El texto que recibí en el celular el jueves 14 de septiembre decía: “El comité de las fiestas patrias le hace la cordial invitación a la comida de la fiesta del pueblo, es a las 2:00 pm en la ayudantía de Tetelpa, para más tarde partir al lugar donde se realizarían los Tamalazos”.

El domingo 10 de ese mismo mes, fuimos a Tetelpa, en Zacatepec, Morelos, la reportera Yesenia Daniel y yo.

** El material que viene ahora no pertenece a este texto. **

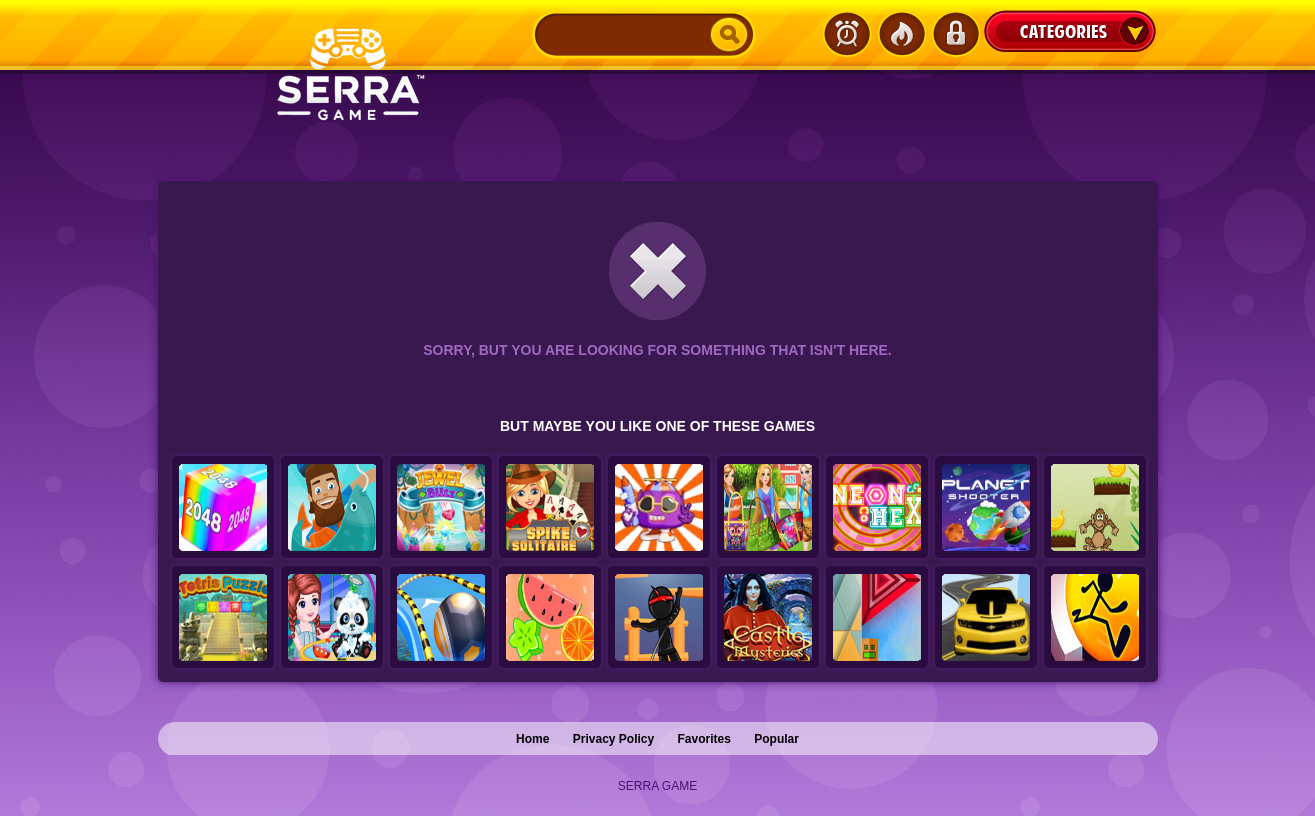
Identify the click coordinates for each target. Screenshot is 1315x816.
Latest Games (847, 34)
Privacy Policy (613, 739)
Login (955, 34)
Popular (776, 739)
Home (532, 739)
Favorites (704, 739)
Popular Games (901, 34)
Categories (1070, 31)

Entrevistamos a Marco Antonio Guzmán Núñez y Sergio Mañón de la Rosa, dos muchachos que participarían en la septuagésima cuarta representación de la Toma de la Alhóndiga de Granaditas, conocida como “Los tamalazos”. Cuando acabamos las entrevistas, ella comentó a los chicos que yo había tenido la intención de participar en el campo de batalla en esta obra de teatro comunitaria campesina, ya que dos años consecutivos había documentado desde las barreras:

–Me hubiera gustado. Lástima que ya fueron las inscripciones –afirmé, suponiendo que con eso me había librado de ese compromiso.

–Todavía te puedes apuntar –dijo Sergio

–Ándale, apúntate, –empujó Yesenia.

–Mejor el día de los tamalazos –eludí.

–De una vez –Dijo Sergio, quien sacó un cuaderno en la que de manera ológrafa me expresé mi voluntad de enfilarme en el ejército libertador de “indio”. Ahí mismo me dijo que si desertaba me irían a buscar y estaría presó durante un día.

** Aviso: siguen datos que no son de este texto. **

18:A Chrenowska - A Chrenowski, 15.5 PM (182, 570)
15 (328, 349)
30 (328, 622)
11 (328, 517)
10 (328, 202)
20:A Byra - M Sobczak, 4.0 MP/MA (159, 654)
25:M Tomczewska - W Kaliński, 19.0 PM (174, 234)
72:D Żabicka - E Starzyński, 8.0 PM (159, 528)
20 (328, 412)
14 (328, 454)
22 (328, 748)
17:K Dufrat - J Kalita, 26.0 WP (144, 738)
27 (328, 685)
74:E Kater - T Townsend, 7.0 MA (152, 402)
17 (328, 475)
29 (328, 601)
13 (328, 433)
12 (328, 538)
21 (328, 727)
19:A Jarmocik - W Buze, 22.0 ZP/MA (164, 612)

De inmediato pensé en Ambrose (Gwinett) Bierce (Meigs, Ohio Estados Unidos, 24 de junio de 1842-Chihuahua, 1914?), editorialista, periodista, escritor y satírico estadounidense, escritor del Diccionario del Diablo. Según la Wikipedia, su vehemencia como crítico y su visión sardónica de la naturaleza humana que informó su trabajo le ganó el apodo de El Amargo. En 1913, Bierce viajó a México para adquirir experiencia de primera mano de la Revolución mexicana. Se rumoreaba que viajaba con las tropas rebeldes, y no se le volvió a ver.